═══ Provided data
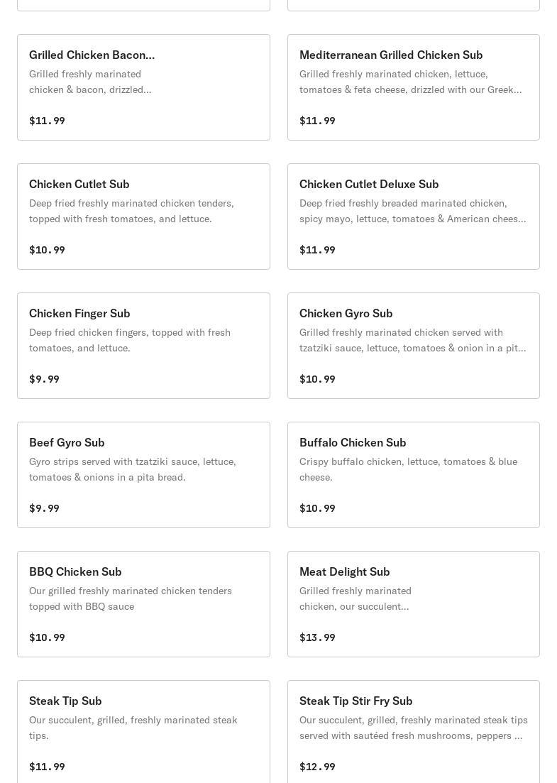Click Beef Gyro Sub title text

click(x=67, y=442)
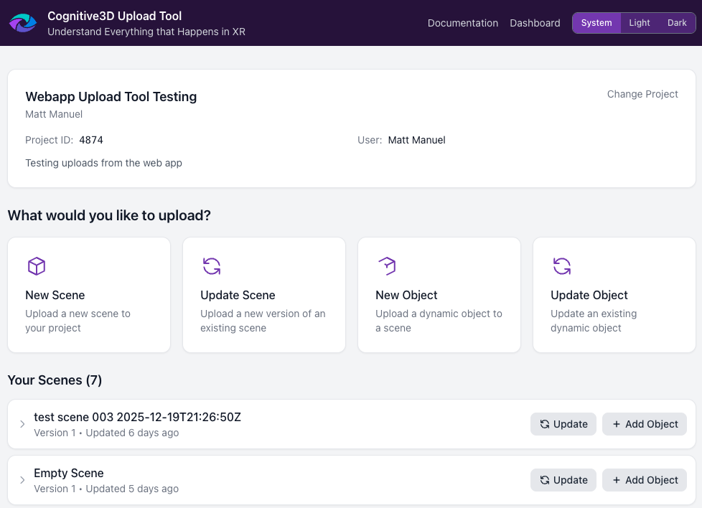Open the Documentation page

pyautogui.click(x=462, y=23)
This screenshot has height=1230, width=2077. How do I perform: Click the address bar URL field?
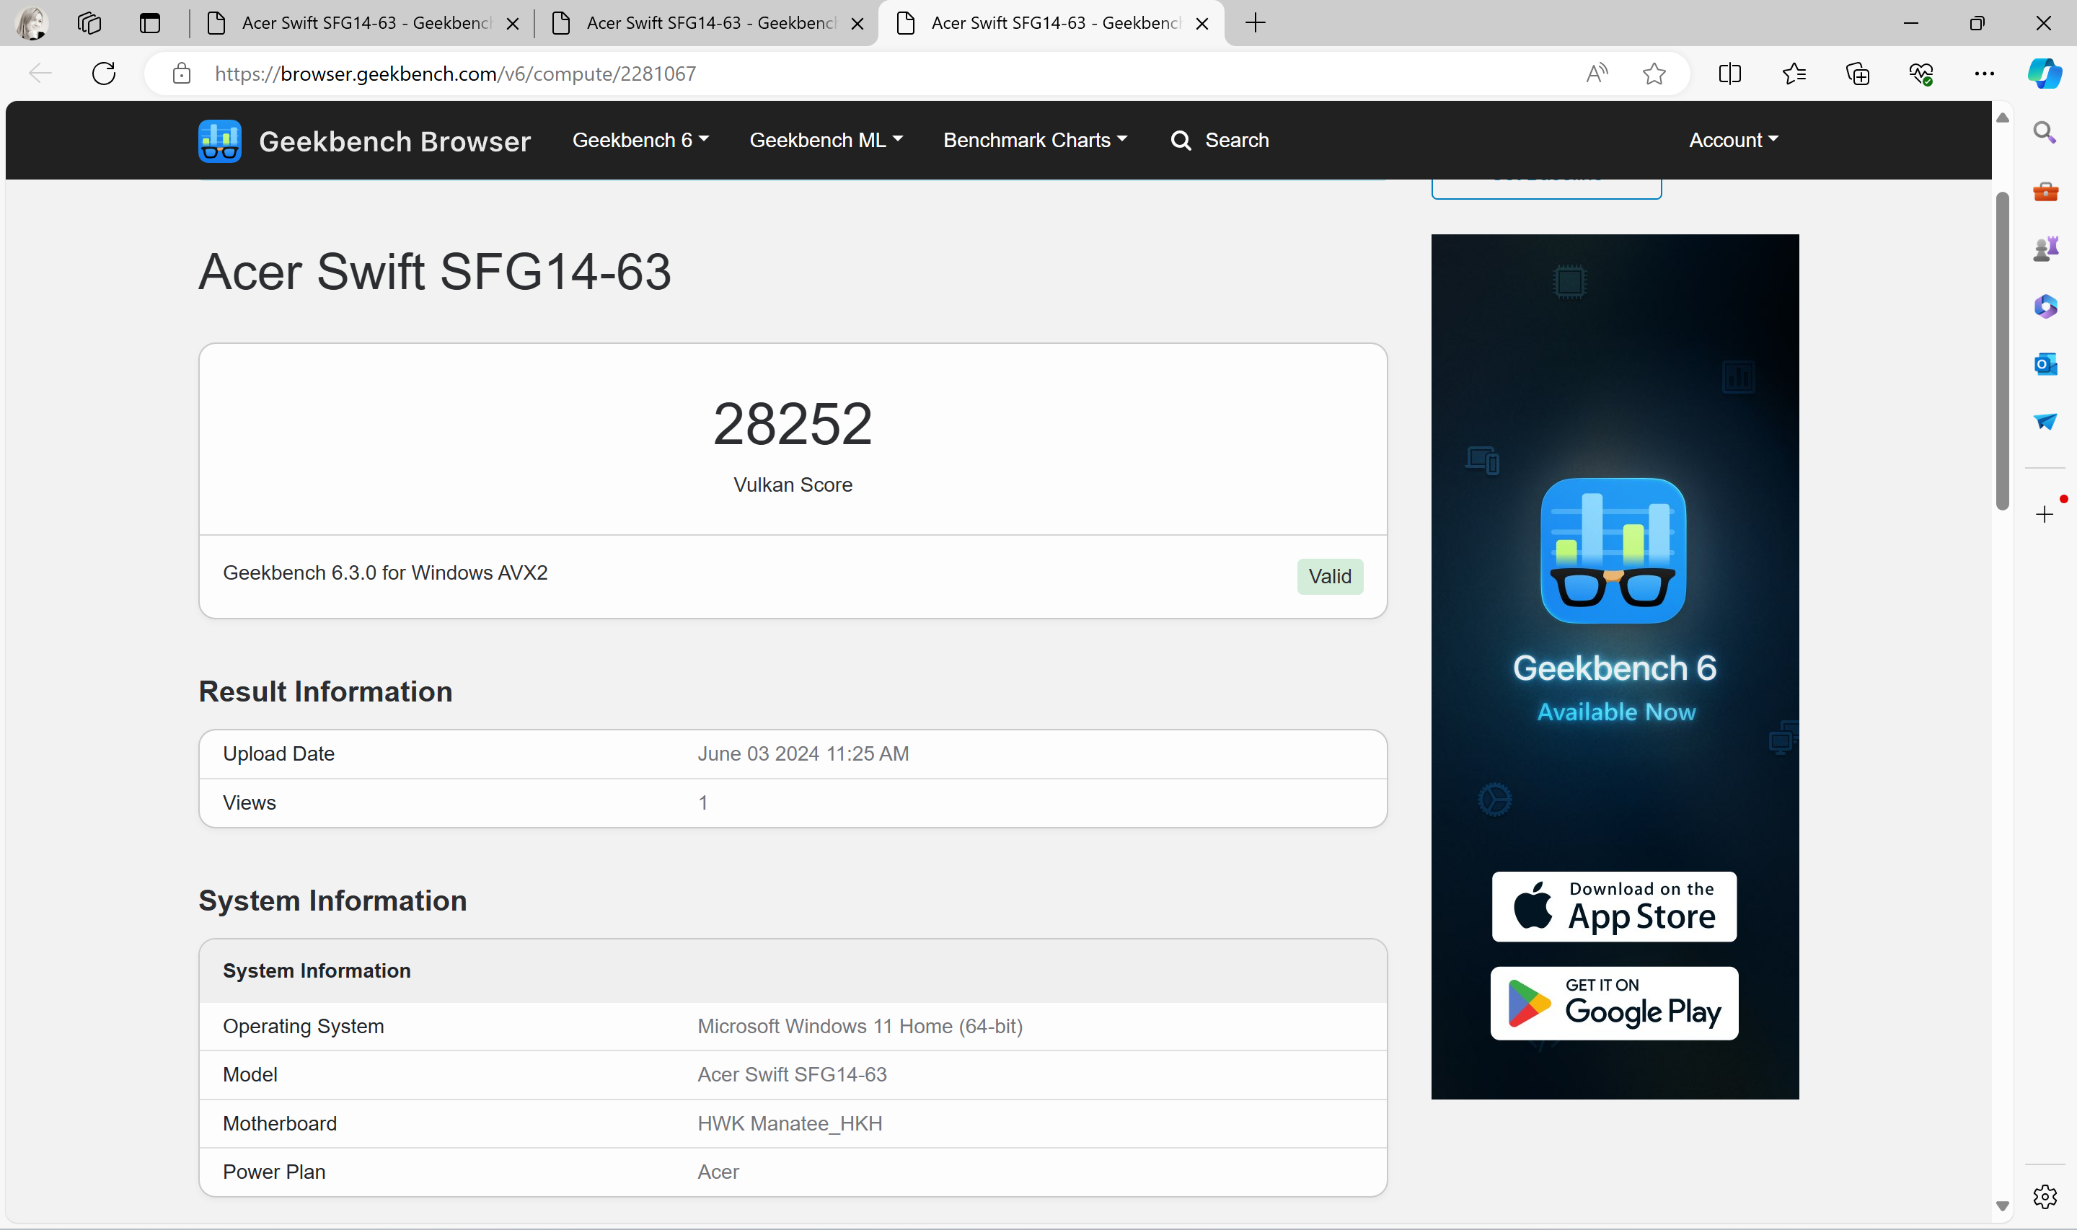(x=870, y=74)
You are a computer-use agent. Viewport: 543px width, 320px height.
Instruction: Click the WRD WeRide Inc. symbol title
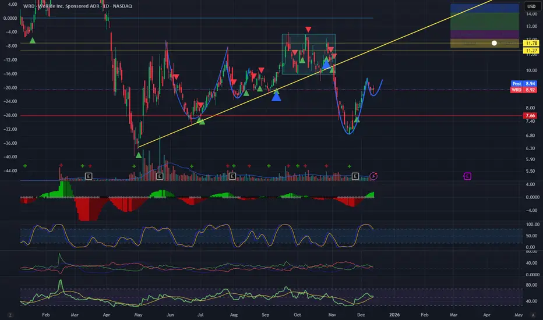(x=77, y=6)
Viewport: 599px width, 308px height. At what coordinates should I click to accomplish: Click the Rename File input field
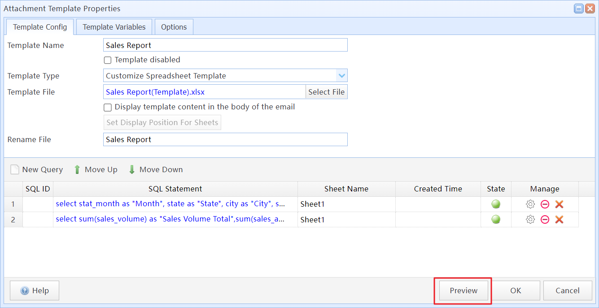[x=225, y=139]
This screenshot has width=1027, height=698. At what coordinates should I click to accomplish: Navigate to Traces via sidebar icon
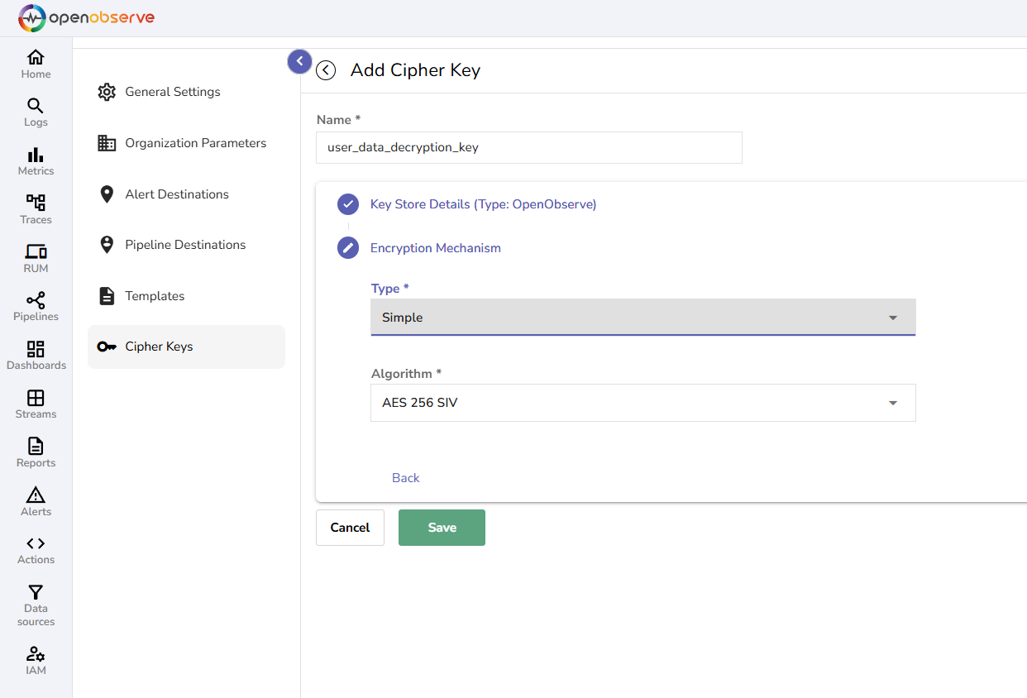click(36, 209)
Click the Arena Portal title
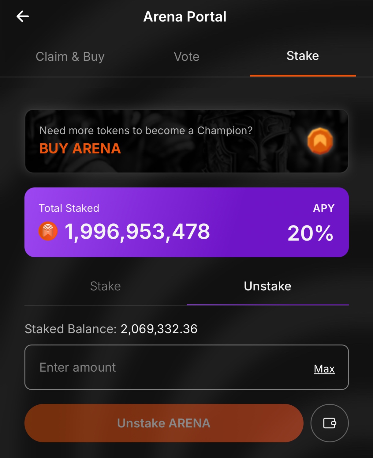This screenshot has width=373, height=458. click(x=185, y=17)
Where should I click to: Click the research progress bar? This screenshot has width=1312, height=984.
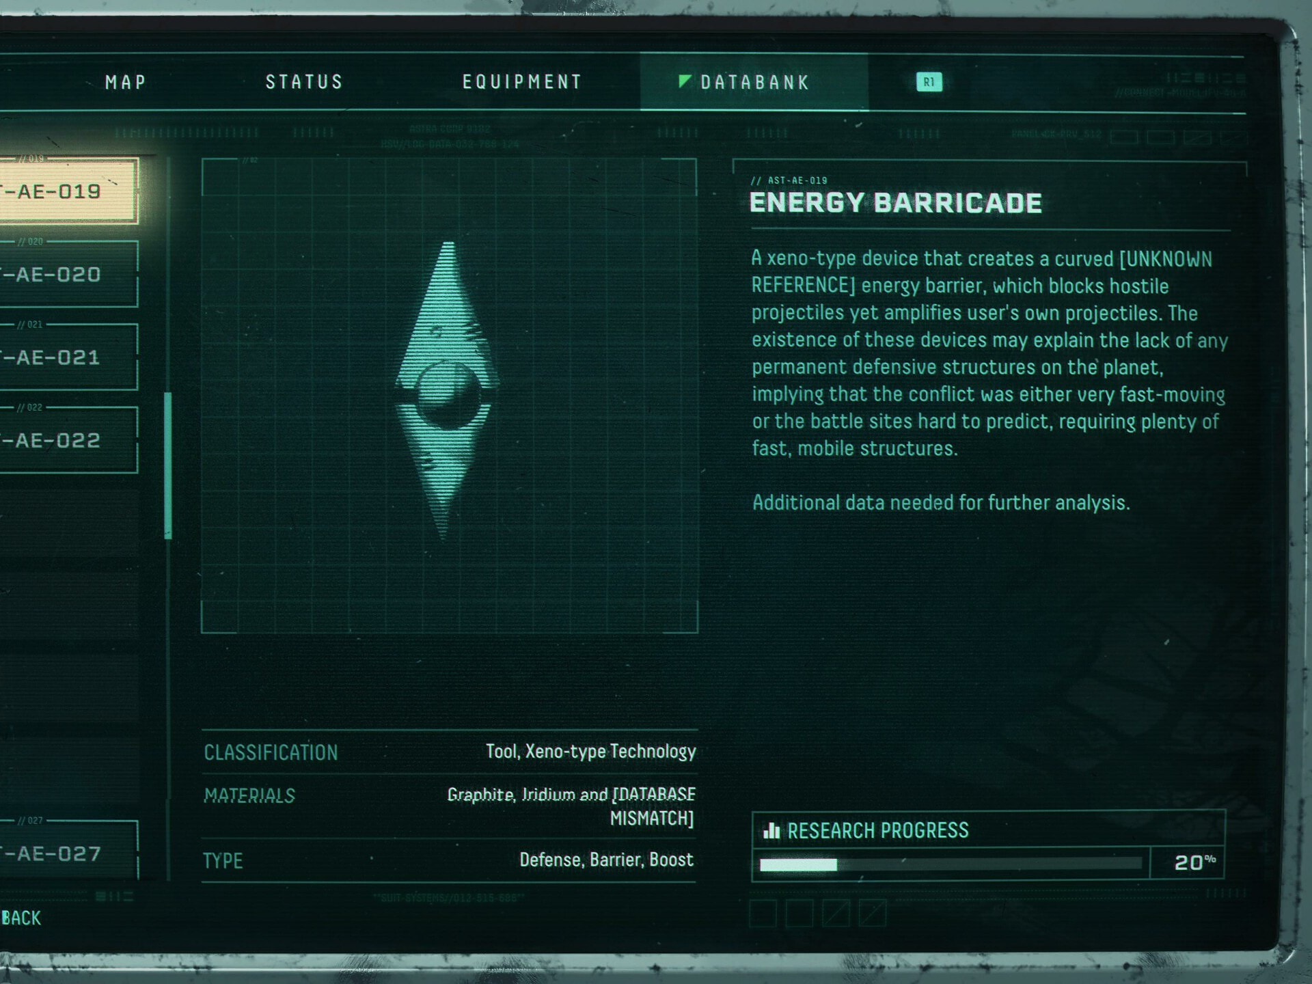[x=951, y=864]
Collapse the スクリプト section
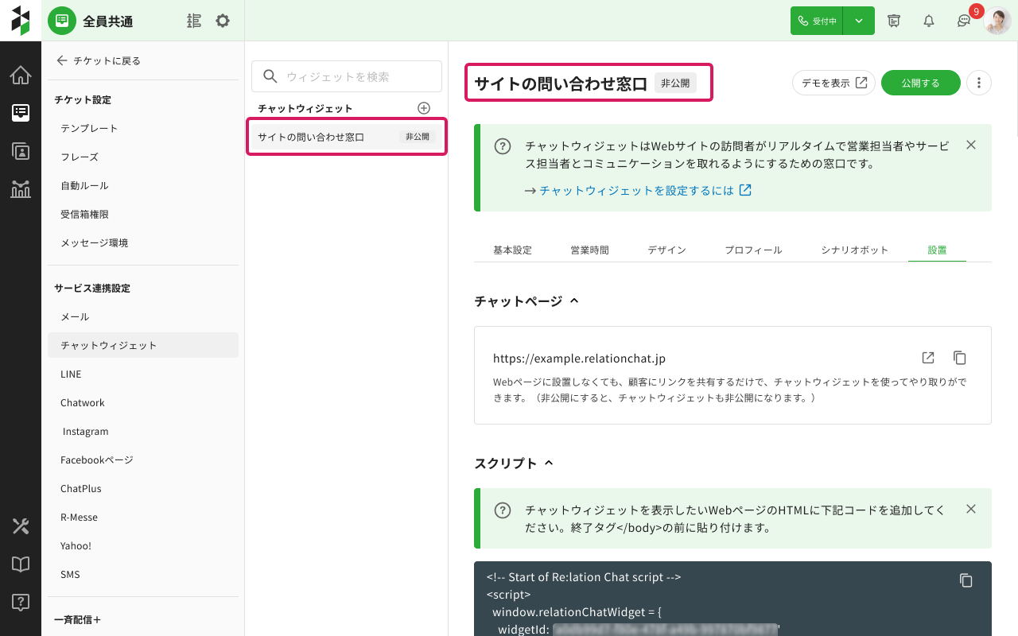 point(548,463)
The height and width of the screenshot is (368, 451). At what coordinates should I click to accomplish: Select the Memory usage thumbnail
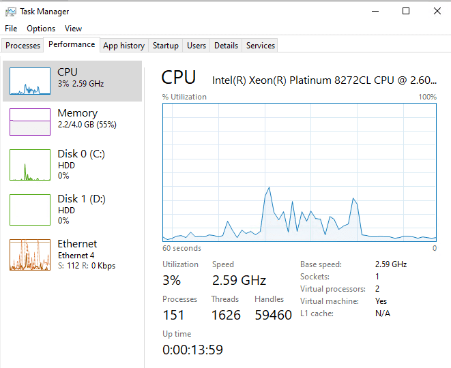tap(30, 122)

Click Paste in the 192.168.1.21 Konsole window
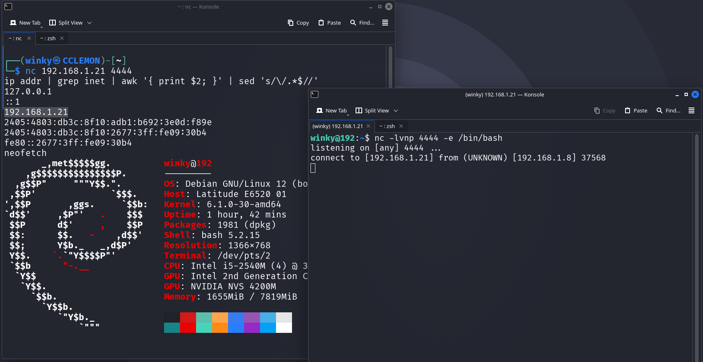[x=636, y=111]
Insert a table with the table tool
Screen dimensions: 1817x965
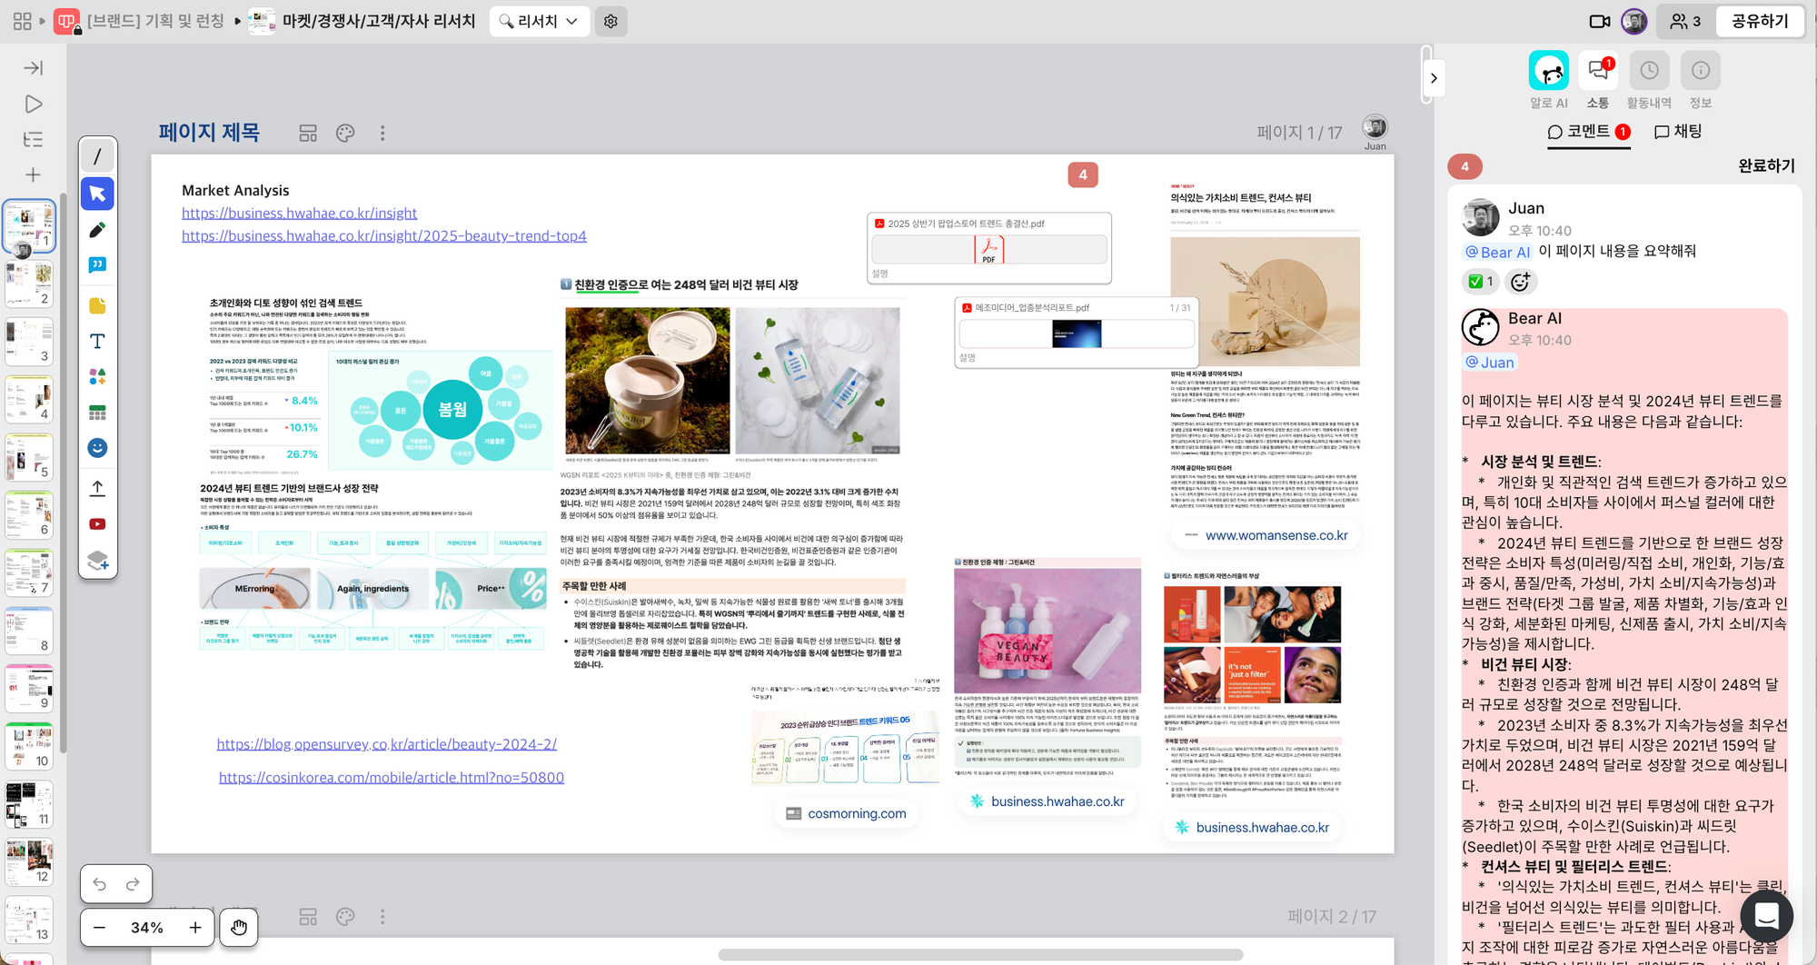coord(97,413)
══════
**Task directions**
Your answer must be exactly the lines from the one with "Collapse the スクリプト section" through the final line of the data, with no pictures in it.

**Task response**
Collapse the スクリプト section
 point(548,463)
The height and width of the screenshot is (368, 451). At what coordinates should I click to accomplish: Select the Memory usage thumbnail
tap(30, 122)

Click Paste in the 192.168.1.21 Konsole window
[x=636, y=111]
Insert a table with the table tool
Screen dimensions: 1817x965
coord(97,413)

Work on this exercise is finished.